Segment Start: SUPPLIED MATERIAL
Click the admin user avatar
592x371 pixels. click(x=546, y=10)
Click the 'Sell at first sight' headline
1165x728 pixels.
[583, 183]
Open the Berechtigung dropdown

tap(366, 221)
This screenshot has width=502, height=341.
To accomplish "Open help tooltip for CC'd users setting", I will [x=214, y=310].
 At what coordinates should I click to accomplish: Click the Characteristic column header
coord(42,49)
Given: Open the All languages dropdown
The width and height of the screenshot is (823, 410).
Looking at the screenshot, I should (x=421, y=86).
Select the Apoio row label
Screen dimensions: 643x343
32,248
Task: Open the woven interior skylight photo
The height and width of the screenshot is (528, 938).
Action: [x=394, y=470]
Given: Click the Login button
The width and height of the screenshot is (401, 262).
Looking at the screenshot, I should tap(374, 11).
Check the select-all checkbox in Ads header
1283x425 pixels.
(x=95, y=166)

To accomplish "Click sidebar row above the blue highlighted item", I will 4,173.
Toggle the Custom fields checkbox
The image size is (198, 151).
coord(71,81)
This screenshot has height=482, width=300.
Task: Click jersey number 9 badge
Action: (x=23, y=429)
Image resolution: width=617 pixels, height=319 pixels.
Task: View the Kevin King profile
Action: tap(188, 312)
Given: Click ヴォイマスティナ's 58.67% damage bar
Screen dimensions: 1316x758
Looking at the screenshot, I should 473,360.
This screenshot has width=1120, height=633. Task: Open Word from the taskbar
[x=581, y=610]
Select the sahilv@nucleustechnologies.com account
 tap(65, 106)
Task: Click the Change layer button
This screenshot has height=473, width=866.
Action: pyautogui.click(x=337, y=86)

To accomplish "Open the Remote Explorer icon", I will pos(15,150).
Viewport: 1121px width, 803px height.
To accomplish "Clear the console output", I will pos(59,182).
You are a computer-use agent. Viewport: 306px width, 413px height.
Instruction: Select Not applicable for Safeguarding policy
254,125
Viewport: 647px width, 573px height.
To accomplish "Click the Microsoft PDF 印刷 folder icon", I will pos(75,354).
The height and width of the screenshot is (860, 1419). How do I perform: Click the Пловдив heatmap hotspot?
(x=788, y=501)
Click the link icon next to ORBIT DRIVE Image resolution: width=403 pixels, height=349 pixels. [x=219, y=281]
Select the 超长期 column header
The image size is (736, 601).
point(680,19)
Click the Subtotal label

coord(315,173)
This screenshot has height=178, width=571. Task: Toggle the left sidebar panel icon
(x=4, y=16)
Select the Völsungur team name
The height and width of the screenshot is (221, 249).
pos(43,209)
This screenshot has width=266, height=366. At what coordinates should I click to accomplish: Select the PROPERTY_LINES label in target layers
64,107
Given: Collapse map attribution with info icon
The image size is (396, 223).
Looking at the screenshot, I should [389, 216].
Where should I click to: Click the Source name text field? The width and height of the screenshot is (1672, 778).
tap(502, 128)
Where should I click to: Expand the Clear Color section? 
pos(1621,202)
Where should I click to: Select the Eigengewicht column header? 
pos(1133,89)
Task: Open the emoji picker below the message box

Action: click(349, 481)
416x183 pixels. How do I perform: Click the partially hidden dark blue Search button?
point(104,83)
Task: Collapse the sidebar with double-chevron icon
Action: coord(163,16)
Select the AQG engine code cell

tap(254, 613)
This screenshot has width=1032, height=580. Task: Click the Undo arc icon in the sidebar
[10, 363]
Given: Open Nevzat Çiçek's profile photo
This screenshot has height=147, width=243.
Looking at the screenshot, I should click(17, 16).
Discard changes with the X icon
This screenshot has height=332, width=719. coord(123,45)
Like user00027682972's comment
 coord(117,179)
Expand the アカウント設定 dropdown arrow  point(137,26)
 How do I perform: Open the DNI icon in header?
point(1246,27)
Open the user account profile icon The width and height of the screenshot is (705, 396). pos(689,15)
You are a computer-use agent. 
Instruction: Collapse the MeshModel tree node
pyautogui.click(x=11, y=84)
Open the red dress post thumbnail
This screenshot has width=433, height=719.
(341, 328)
Segment End: SUPPLIED MATERIAL
- WORK REQUIRED
Give the number of lines in the entries that hold the word "photo", and nothing else.

- YOUR SOLUTION
2